Tampoco ayuda el empeño de las nuevas autoridades en vetar a los trabajadores de las ONG. Estas requieren su visto bueno para operar en Badghis. Varias de ellas han denunciado sus continuas interferencias en el proceso de selección de personal, según se ha hecho eco la Oficina de Asuntos Humanitarios de la ONU. Al parecer, el jefe de Desarrollo Rural, Razi, las acusa de seleccionar a “malas personas que no cumplen con la ley islámica”; critica que anuncien las vacantes sin informarle previamente. Al menos en una ocasión ha intentado colocar a un recomendado suyo.
El responsable de Desarrollo Rural era, hasta asumir el cargo, líder de la guerrilla en Bala Morghab, cerca de la frontera con Turkmenistán. Ese recóndito rincón constituyó una de las mayores pesadillas de los soldados españoles desplegados en Badghis, que fueron víctimas de ataques. Al igual que las comarcas de Ghormach, Muqur y Jawand, Bala Morghab es un enclave pastún en una provincia de población mayoritariamente tayika (62% frente a 28%), lo contrario del resto de Afganistán, donde la proporción se invierte. Y aunque es erróneo equiparar pastunes con talibanes, las zonas pastunes han mostrado un mayor apoyo a la milicia.
Razi evita referirse a la presencia militar española, pero uno de sus colaboradores durante la guerra de guerrillas, Mohibullah Akhundzada, que ahora dirige la radiotelevisión provincial, admite haber participado en emboscadas contra los soldados españoles. Luego se retracta y asegura que no sabían a quién atacaban, solo que eran extranjeros, e incluso afirma haber ayudado a rescatar a varios uniformados españoles que cayeron en un barranco. Doce soldados, dos policías y dos intérpretes murieron por atentados durante la misión.
Akhundzada es un tipo cuya influencia parece desbordar el ámbito de la propaganda. Intenta mostrar la cara amable con la que los talibanes tratan de distanciarse de las rigideces de su primera dictadura (1996-2001). Se muestra accesible, dispuesto a abrir puertas para que las periodistas puedan conocer la situación de Badghis. Sin embargo, no solo su presencia crea incomodidad entre los locales, sino que termina revelándose un burdo intento de control.
El antiguo guerrillero estalla cuando un entrevistado deja deslizar su deseo de salir del país, e impone que las reporteras y sus acompañantes se alojen en su oficina, en el edificio inacabado de la radiotelevisión provincial, donde dormirán en el suelo. Su hospitalidad incluye vigilancia armada en el exterior de la construcción.

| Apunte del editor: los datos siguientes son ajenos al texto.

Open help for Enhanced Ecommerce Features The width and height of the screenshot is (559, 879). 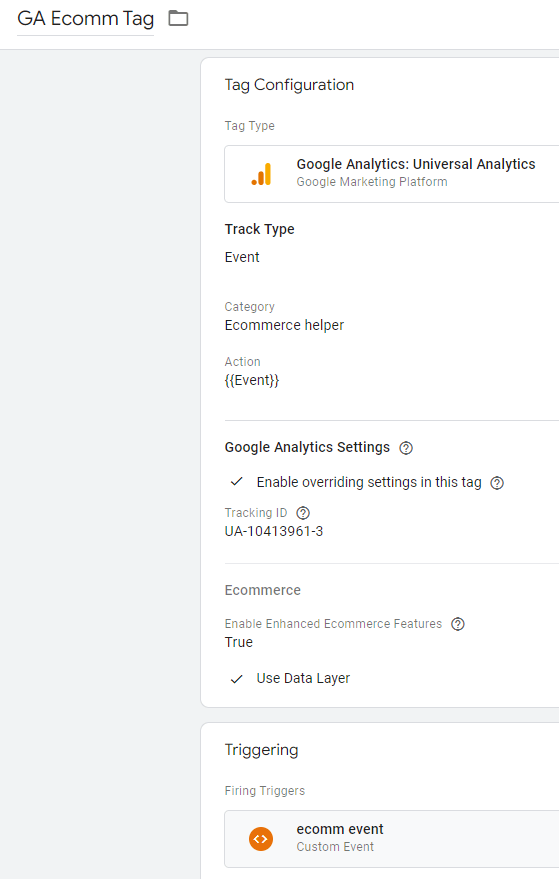click(458, 624)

Además, termina evidenciando las mismas fracturas que la guerrilla ha dejado patentes en el ámbito nacional. En una de las visitas que organiza, los milicianos rodean enfadados al grupo porque se han tomado fotos sin su permiso, y le acusan de no tener autoridad para estar allí. Más tarde, buscará a quienes hablaron con El País Semanal para interrogarlos sobre los temas abordados.
Los habitantes de Badghis observan con tanto temor como preocupación las consecuencias del cambio de régimen. Pocos recuerdan ahora que, hasta la llegada de los españoles, la provincia ni siquiera tenía un destacamento militar permanente y la presencia policial era escasa fuera de la capital. España entrenó y formó a las fuerzas de seguridad a las que luego, escasamente apoyadas por Kabul, los talibanes atacaron sin piedad. Lo mismo puede decirse de muchas de las infraestructuras. “Solo cuando se pierde algo se comprende su valor”, concluye Wafah, el responsable de Deportes.